Small improvements are less likely to require major capital investment than major process changes

The ideas come from the talents of the existing workforce, as opposed to using expensive options like consultants

All employees should continually be seeking ways to improve their own performance

It helps to encourage workers to take ownership of their work, and to reinforce teamwork.

When launching Kaizen events and continuous improvement activities, keep in mind that the end goal is to develop repeatable, sustainable processes.

 How often have you been part of an initiative at your company in which a lot of effort (and money) is spent coming up with an idea that doesn't get implemented as part of the company's long term strategy?  

Many project and program managers will spend a great deal of energy getting management's buy-in.  Of course, without management's buy-in and support, a project will have a hard time getting launched.  A good project or program manager will garner management buy-in and support - and then design and execute the project.  Finishing a Kaizen or continuous improvement project is rare enough and an accomplishment that a good project or program manager can be proud of.

However, a great project or program manager not just completes the Kaizen or continuous improvement event - but makes it repeatable and sustainable.  And, while management buy-in and support is key to launching a project, employee belief in the project is necessary to make it a way of life once the project is complete.

In Kaizen, the fact that employees are given ownership of the process helps create an environment where sustainable and repeatable change can flourish.  One of the key concepts of Kaizen is employees are encouraged to seek ways to improve their performance and optimize workflow.

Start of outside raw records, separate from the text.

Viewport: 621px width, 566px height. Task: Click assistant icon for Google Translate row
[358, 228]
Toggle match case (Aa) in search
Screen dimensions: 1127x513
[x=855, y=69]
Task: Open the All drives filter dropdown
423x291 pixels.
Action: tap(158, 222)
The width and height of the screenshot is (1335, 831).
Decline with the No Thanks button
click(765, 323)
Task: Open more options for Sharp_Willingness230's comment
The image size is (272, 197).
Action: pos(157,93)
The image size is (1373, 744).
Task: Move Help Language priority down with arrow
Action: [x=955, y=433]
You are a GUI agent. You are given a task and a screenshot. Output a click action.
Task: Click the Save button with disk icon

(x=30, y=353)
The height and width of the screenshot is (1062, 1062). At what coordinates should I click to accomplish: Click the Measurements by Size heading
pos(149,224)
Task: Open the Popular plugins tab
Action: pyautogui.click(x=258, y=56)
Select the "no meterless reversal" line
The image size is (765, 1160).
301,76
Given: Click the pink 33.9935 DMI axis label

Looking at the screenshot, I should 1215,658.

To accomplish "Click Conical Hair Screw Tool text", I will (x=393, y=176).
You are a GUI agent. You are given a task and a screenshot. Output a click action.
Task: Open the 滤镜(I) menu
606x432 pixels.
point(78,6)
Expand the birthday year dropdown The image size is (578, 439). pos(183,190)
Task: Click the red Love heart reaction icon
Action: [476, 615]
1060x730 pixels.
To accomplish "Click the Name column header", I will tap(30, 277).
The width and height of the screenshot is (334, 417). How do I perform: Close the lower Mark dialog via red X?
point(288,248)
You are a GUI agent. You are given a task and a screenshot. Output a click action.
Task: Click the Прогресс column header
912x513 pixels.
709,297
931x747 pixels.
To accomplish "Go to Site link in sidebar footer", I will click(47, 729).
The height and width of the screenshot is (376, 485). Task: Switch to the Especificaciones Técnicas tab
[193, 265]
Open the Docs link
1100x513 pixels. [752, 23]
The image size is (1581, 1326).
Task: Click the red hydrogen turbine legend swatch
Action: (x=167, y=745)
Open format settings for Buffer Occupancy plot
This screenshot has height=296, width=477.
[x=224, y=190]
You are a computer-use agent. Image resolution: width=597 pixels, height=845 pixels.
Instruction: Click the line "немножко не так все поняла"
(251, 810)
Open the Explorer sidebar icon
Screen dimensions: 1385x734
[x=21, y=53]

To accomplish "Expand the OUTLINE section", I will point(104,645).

 In Kaizen, there is an understanding that employees will seek improvement and optimization, when encouraged to do so.  

Another key ingredient to ensuring improvements and optimization processes become part of a company's culture is to answer the employee's inevitable question, "What's in it for me?"  In Kaizen, the employees answer this question for themselves.  Their voices are heard and their ideas are analyzed and implemented.  

Long term continuous improvement success depends not only on management support, but the employees' belief in the process.  Kaizen is a great way to get you that result.